Mejora tu imagen. El aspecto físico no es la única manera de atraer a un hombre, pero si tú haces algo por mejorarlo ¡tu lucecita interior tendrá más posibilidades de brillar!. Una buena salud, figura e imagen nunca están de más, y ayuda a mejorar la autoestima sexual. Sigue una dieta saludable, haz ejercicio físico y cómprate ropa y maquillaje adecuados, y aprenda a ver las facetas positivas de su anatomía en lugar de las menos agraciadas.
¡Temores, fuera!. Intenta que la comunicación con tu pareja en un sentido amplio: que no se limite al terreno sexual sino que también se asiente en las palabras. Expresa en cada momento lo que te apetezca hacer o que te hagan, y despreocúpate de que tu pareja te vea gorda o sin depilar. En la cama, nunca vivas tu sexualidad como una rareza, deja la vergüenza de lado y sé tú misma.
Busca la espontaneidad. Las normas rígidas y la repetición son enemigas del erotismo y la excitación. Tu sexualidad es muy amplia y personal, y la apagas si la confinas en una serie de recetas, normas o situaciones previsibles y repetidas. En vez de caer en una excesiva rigidez de hábitos que te impidan disfrutar, procura improvisar situaciones que resulten excitantes para ambos, con una buena dosis de espontaneidad e imaginación. Hacer el amor en el sofá, la cocina o la ducha o nada más llegar a casa son algunas opciones, pero ¡hay muchas más!.
Descubre lo que te gusta y dilo. Aprende a conocer tus zonas erógenas y lo que te excita más. En materia de sexualidad no hay dos mujeres iguales: lo que para una es una fuente de placer, para otra puede ser una auténtica molestia.

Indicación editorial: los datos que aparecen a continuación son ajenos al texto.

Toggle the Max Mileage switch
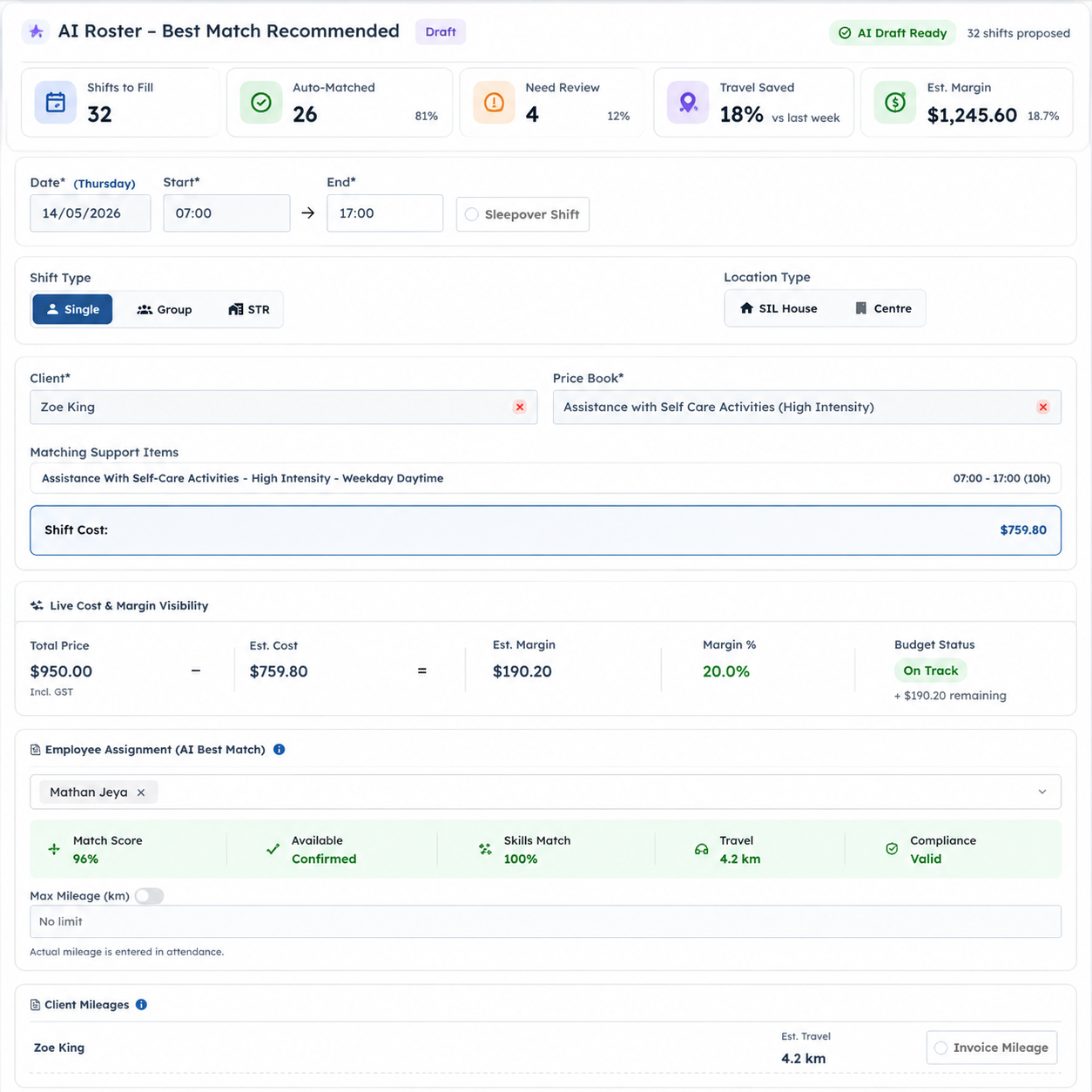This screenshot has width=1092, height=1092. click(x=149, y=896)
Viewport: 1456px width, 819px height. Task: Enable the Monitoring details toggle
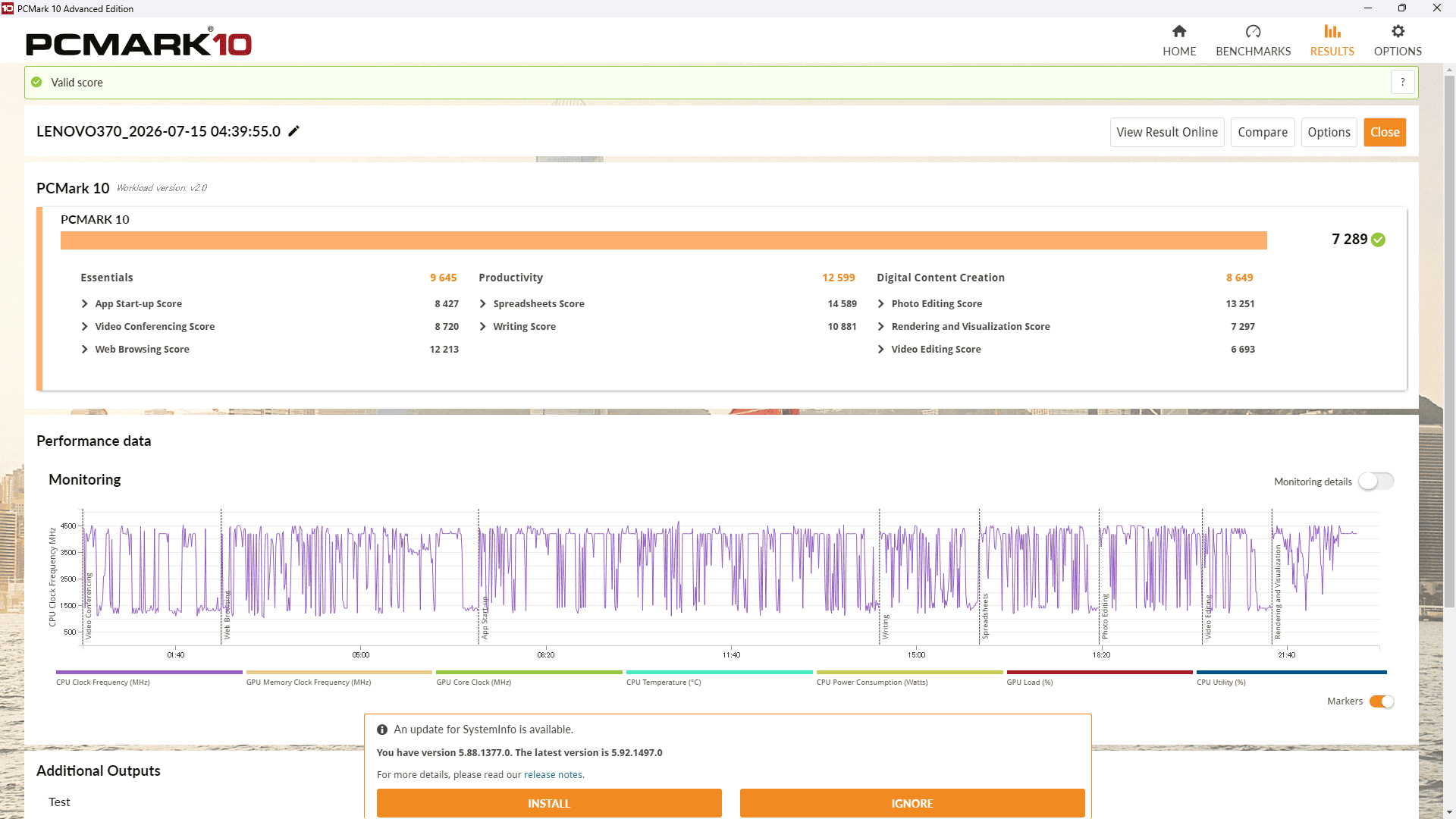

Tómate el tiempo necesario para auto-explorar tu cuerpo y, que es mucho más complejo que el del varón, y es un manantial de sensaciones insospechadas. Si sabes lo que te gusta y excita, podrás marcar la pauta y guiar a tu pareja en la cama y los dos disfrutarán. Y si puedes ser más franca y abierta acerca de lo que deseas en la cama, te sentirás mucho más fuerte y segura.